ENTRIES PROVIDED:
──────────
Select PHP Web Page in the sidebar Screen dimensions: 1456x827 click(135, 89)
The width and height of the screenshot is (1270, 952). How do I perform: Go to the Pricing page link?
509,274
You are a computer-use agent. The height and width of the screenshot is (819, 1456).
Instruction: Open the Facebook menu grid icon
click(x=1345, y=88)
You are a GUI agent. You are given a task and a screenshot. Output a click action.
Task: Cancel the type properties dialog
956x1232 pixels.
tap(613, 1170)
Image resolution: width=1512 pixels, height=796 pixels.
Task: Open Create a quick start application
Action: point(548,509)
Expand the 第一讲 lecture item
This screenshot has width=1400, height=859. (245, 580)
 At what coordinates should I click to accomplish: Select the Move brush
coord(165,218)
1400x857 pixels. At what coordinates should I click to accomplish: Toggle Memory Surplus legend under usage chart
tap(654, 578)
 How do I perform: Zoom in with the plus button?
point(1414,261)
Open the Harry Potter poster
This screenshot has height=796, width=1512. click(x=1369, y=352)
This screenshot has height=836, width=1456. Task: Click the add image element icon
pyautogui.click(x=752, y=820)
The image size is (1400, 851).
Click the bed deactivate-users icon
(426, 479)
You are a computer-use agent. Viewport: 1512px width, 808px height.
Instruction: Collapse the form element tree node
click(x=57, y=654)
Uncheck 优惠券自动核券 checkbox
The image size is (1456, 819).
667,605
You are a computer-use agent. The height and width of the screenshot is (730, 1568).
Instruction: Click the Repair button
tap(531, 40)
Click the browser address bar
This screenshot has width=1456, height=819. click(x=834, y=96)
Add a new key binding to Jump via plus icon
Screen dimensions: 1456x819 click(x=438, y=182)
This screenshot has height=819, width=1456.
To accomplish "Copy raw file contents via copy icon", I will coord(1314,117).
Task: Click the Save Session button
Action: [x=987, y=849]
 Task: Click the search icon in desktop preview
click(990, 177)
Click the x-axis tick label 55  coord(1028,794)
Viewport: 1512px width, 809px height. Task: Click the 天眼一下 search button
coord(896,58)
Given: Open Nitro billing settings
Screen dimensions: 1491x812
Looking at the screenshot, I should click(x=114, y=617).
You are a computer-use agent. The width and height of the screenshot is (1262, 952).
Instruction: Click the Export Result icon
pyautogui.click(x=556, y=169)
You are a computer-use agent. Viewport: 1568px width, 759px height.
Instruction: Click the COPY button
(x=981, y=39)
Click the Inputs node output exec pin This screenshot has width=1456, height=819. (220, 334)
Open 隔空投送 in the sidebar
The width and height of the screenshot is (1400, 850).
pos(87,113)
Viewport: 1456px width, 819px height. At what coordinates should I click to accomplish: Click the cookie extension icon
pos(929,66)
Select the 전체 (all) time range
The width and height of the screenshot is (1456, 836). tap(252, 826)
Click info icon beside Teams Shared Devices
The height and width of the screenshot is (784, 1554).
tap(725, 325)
──────────
WORK ITEM: In the listing above, find each line containing "agent" and copy it.

ANSWER:
You are a computer-use agent. The height and width of the screenshot is (819, 1456).
You are a GUI agent. You are given a task and a screenshot. Output a click action.
You are a computer-use agent. Viewport: 1512px width, 808px height.
You are a computer-use agent. The height and width of the screenshot is (730, 1568).
You are a computer-use agent. The width and height of the screenshot is (1262, 952).
You are a computer-use agent. Viewport: 1568px width, 759px height.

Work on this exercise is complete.